P-values indicating the statistical significance of correlations were calculated using a two-sided Pearson’s test.

Shaded regions around central estimates in ROC curves, Kaplan-Meier plots, and scatterplots denote 95% confidence intervals.

Histopathology and MR imaging pictures represent individual patients and are provided for illustration.

Multidimensional scaling analysis was performed by calculating the Euclidean distance between samples using the R dist() function, followed by multidimensional scaling using the R isoMDS() function.

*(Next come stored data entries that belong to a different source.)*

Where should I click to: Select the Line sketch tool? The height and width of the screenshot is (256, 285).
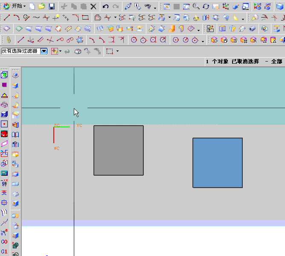coord(7,18)
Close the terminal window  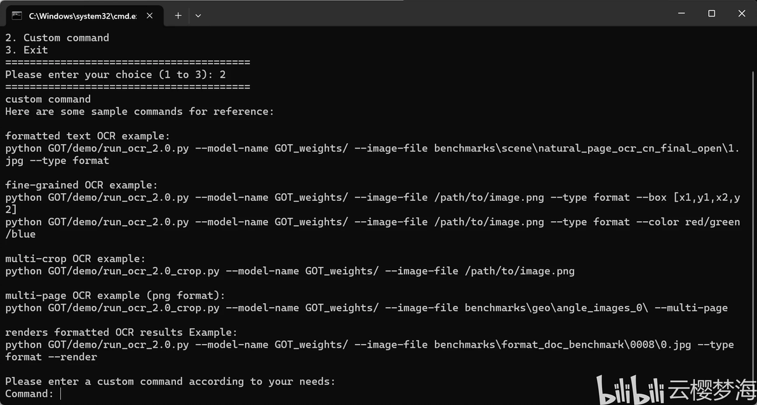pyautogui.click(x=742, y=13)
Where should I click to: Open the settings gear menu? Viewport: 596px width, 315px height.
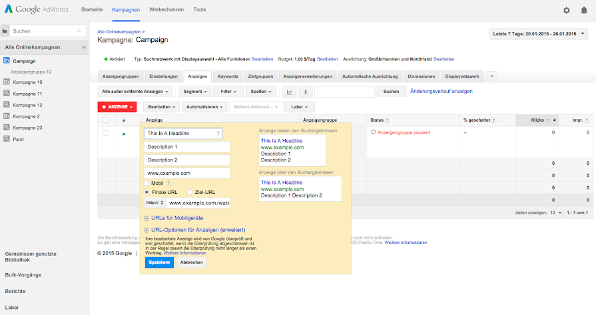point(566,11)
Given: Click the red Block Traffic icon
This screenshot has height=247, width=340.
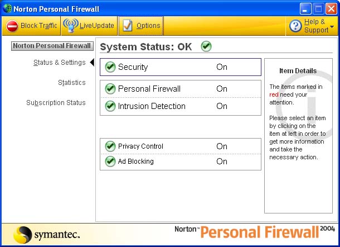Looking at the screenshot, I should [x=12, y=26].
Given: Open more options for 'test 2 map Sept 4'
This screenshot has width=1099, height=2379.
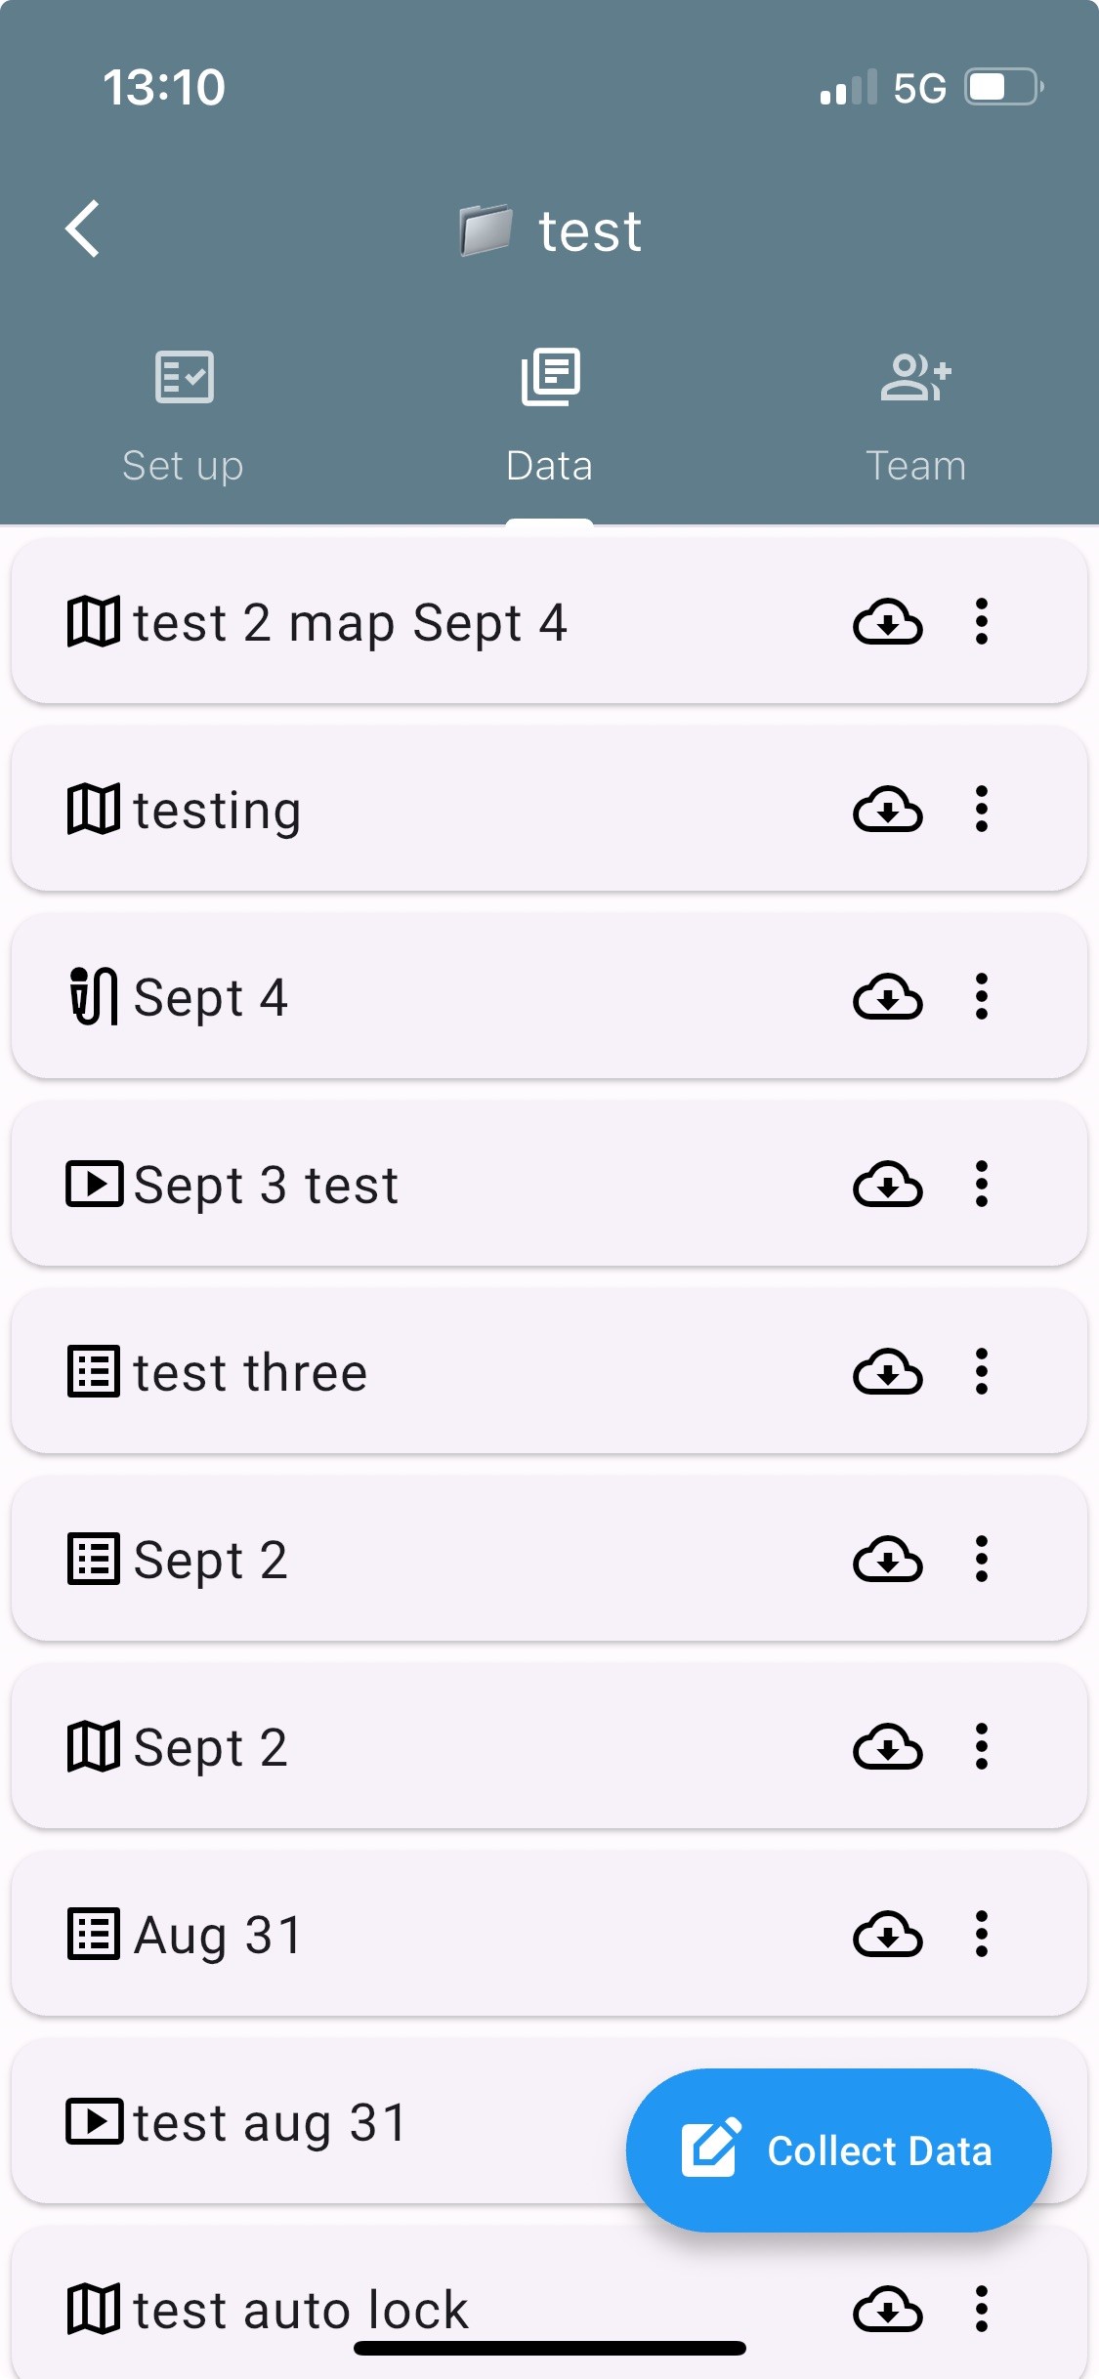Looking at the screenshot, I should (x=982, y=622).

Data and code availability

All data are available through the Supplementary Website (http://glioblastoma-progression.computational-epigenetics.org/). Genome browser tracks support locus-specific inspection of the DNA methylation data, and a graphical data explorer enables interactive analysis of associations in the dataset (Supplementary Fig. 13). The Supplementary Website also provides lists of regions predictive of immune cell infiltration; pre-computed R objects with DNA methylation profiles and clinical annotation data for follow-up analysis; raw and segmented histopathological image data; and raw as well as segmented MR imaging data. The processed DNA methylation data are also openly available from the NCBI GEO repository (accession number: GSE100351), and the raw sequencing data are available from EBI EGA (accession number: EGAS00001002538) as controlled access. To protect patient privacy, interested researchers need to apply via a data access committee, which will grant all reasonable requests by bona fide researchers. Finally, in the spirit of reproducible research⁸⁶, the Supplementary Website makes the source code underlying the presented analyses publicly available.